The small GTP-binding protein Rac1, a member of the Ras superfamily, plays a fundamental role in cytoskeleton reorganization, cellular transformation, the induction of DNA synthesis, and superoxide production. Cyclin D1 abundance is rate-limiting in normal G₁ phase progression, and the abundance of cyclin D1 is induced by activating mutations of both Ras and Rac1. Nuclear factor-κB (NF-κB) proteins consist of cytoplasmic hetero- or homodimeric Rel-related proteins complexed to a member of the IκB family of inhibitor proteins.

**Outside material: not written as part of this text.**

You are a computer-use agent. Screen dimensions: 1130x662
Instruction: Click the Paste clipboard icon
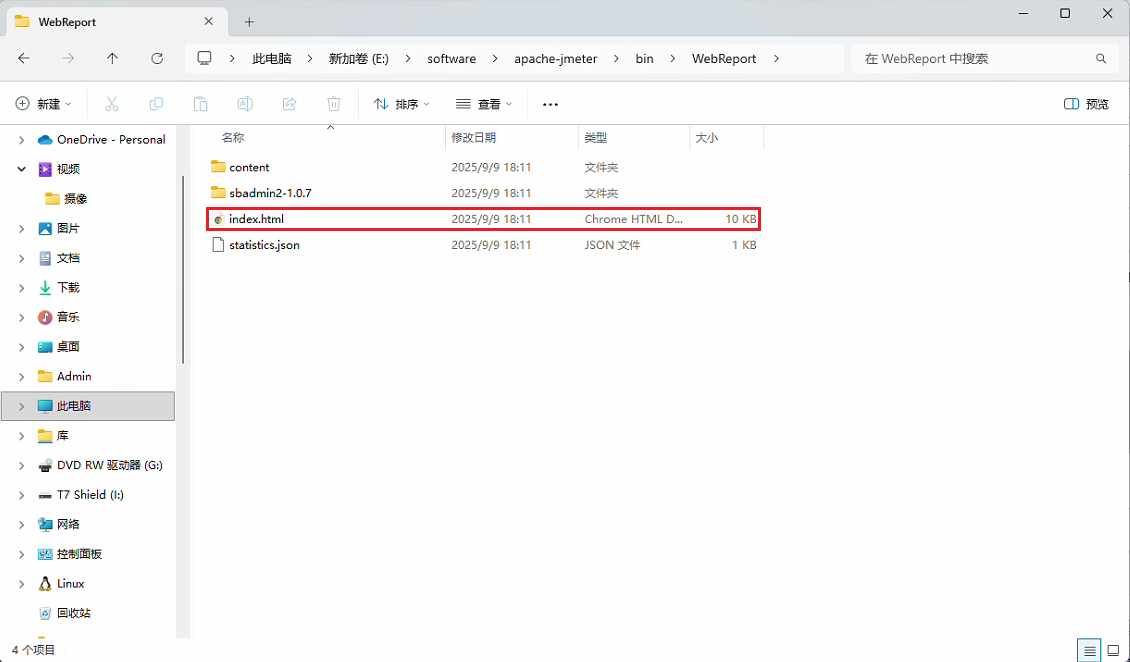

In the current studies, activating mutants of Rac1 (Rac(Leu-61), Rac(Val-12)) induced cyclin D1 expression and the cyclin D1 promoter in NIH 3T3 cells. Induction of cyclin D1 by Rac1 required both an NF-κB and an ATF-2 binding site. Inhibiting NF-κB by overexpression of an NF-κB trans-dominant inhibitor (nonphosphorylatable IκBα) reduced cyclin D1 promoter activation by the Rac1 mutants, placing NF-κB in a pathway of Rac1 activation of cyclin D1. Specific amino acid mutations in the amino- terminal effector domain of Rac(Leu-61) had comparable effects on NF-κB transcriptional activity and activation of the cyclin D1 promoter. The NF-κB factors Rel A (p65) and NF-κB₁ (p50) induced the cyclin D1 promoter, requiring both the NF-κB binding site and the ATF-2 site. Stable overexpression of Rac(Leu-61) increased binding of Rel A and NF-κB₁ to the cyclin D1 promoter NF-κB site. Activation of Rac1 in NIH 3T3 cells induces both NF-κB binding and activity and enhances expression of cyclin D1 through an NF-κB and ATF-2 site in the proximal promoter, suggesting a critical role for NF-κB in cell cycle regulation through cyclin D1 and Rac1.